→ **The problem**
Put the rows below into a numbered list, one line per item, with no blank lines. Leave the pictures out.

====== Input material ======

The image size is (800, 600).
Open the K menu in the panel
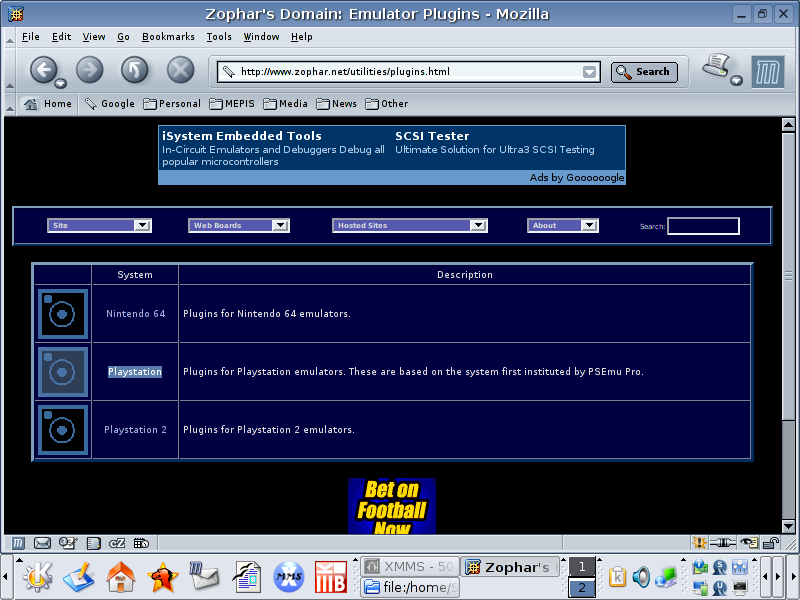(x=38, y=575)
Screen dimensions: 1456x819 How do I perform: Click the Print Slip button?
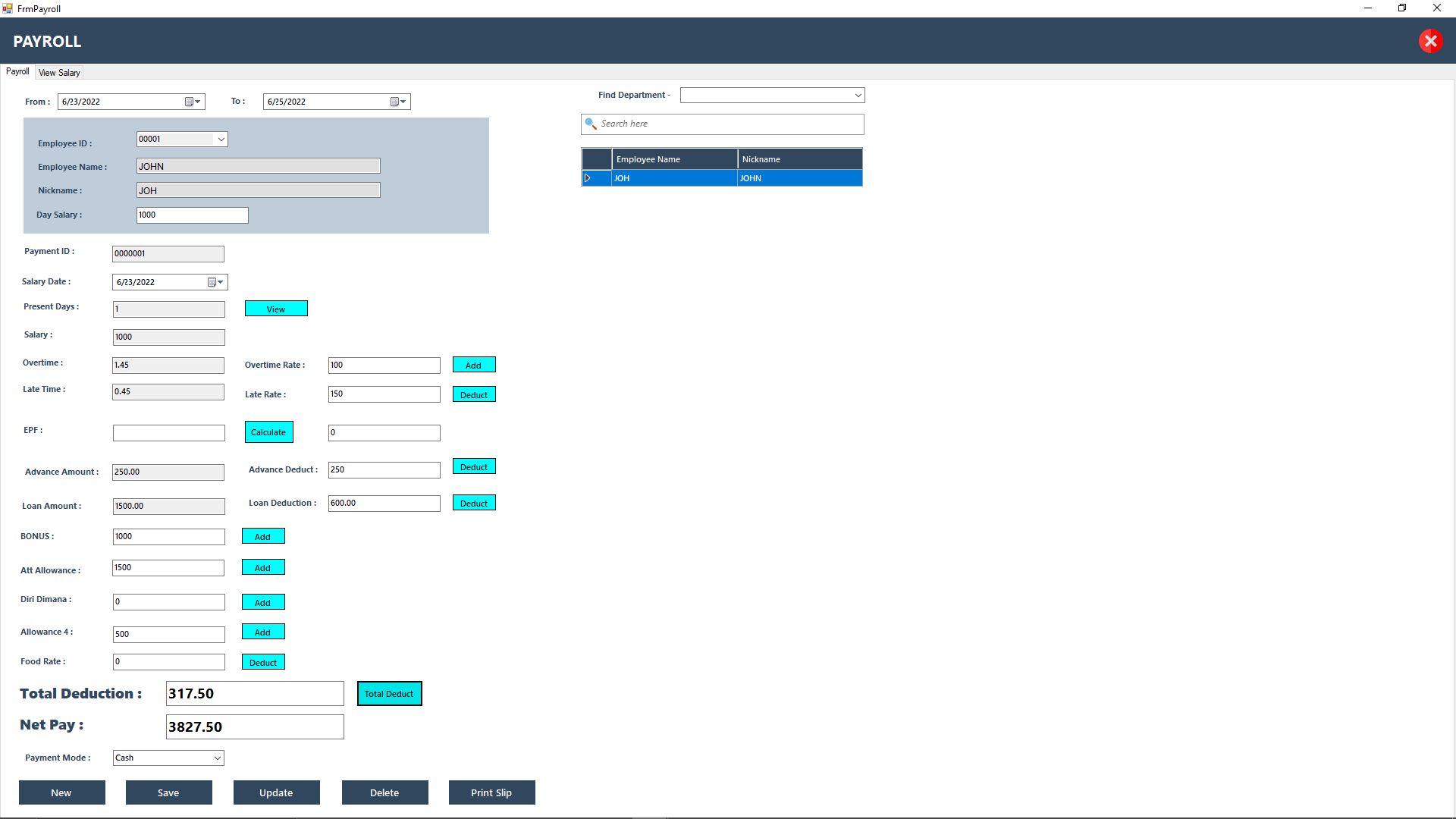coord(491,792)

======

→ **Written response**
1. The image size is (800, 600).
2. Open the K menu in the panel
3. (x=38, y=575)
4. Screen dimensions: 1456x819 How do I perform: Click the Print Slip button?
5. coord(491,792)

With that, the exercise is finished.